Bojonegoro memiliki potensi untuk mengembangkan perfilman. Pasalnya, terdapat modal awal untuk itu, yakni komunitas dan potensi lokal. Misalnya destinasi alam atau kisah di balik sejarahnya.
“Tinggal dicari saja, cerita mana yang bisa diangkat untuk film. Setelah itu dibuat naskah yang bagus sebagai story telling,” kata Ipank.
PWO menayangkan sebuah film pendek. Film tersebut biasa mengawali kegiatan workshop. Melalui film yang ada, bahan dan materi diskusi bisa didapat. Misalnya membedah naskah film.
“Ada pemutaran film pendek. Peserta bisa melihat untuk menjadi bahan dan materi diskusi. Melalui film itu kita bisa membedah naskahnya,” kata pria kelahiran Solo tersebut.
Ipank juga bercerita tentang pengalamannya. Dia sempat terlibat dalam pembuatan film Yo Wis Ben 2. Saat itu, dia banyak belajar. Melalui workshop inilah dia membagi ilmunya.
PWO tidak sekali ini berbagi ilmu dengan pegiat film di Bojonegoro. Sebelumnya, dia juga sempat membuka workshop pada 2019 lalu. Dengan materi yang sama, penulisan naskah film.
“Dibandingkan tahun lalu, peserta kali ini lebih terfilter. Ya karena materi lebih mendalam terkait penulisan naskah. Sebelumnya kan masih random, kebanyakan pegiat film,” ucap Ipank.
Memang benar. Proses pembuatan film itu panjang. Setiap personil perlu memiliki keahlian masing-masing. Itu pun dalam kurun waktu tertentu. Tidak bisa langsung bekerja bersama.
Paling awal adalah naskah film. Itu membuat ide danngagasan dari cerita yang akan diangkat. Karena itu, Ipank fokus dalam memberi pembekalan dalam penulisan naskah. Tahap paling mendasar dalam pembuatan film.
PWO Film berharap, workshop film maker tidak sekali saja. Namun, harus ada agenda rutin. Tujuannya adalah menghasilkan produk, yaitu sebuah film. Entah film pendek atau panjang, entah fiksi atau dokumentari.
“Nanggung mas kalau cuma sekali pertemuan. Ilmunya hanya teori. Inginnya sih berkelanjutan sampai jadi tuh sebuah film. Jadi belajarnya itu menghasilkan produk karya, khususnya film,” pungkas Ipank.

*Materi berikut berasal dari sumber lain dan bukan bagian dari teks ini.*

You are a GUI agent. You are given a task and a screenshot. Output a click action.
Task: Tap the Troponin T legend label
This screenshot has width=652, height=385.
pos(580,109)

Film adalah salah satu media yang akrab bagi anak muda. Baik media hiburan atau media belajar. Film hanyalah kemasan, tapi kontennya bisa apa saja. Tergantung bagaimana si pembuat film ber-‘story telling’.
Tentu ini kesempatan bagi anak muda di daerah. Misalnya untuk menceritakan potensi daerahnya. Sehingga, industri sinema tidak didominasi kota besar. Kalau begitu, ya itu saja isu-isu yang bakal diangkat.
Berbeda jika industri perfilman daerah turut maju sebanding kota besar. Makn banyak variasi konten dan informasi. Belum lagi, potensi lokal yang terpendam bisa muncul ke permukaan.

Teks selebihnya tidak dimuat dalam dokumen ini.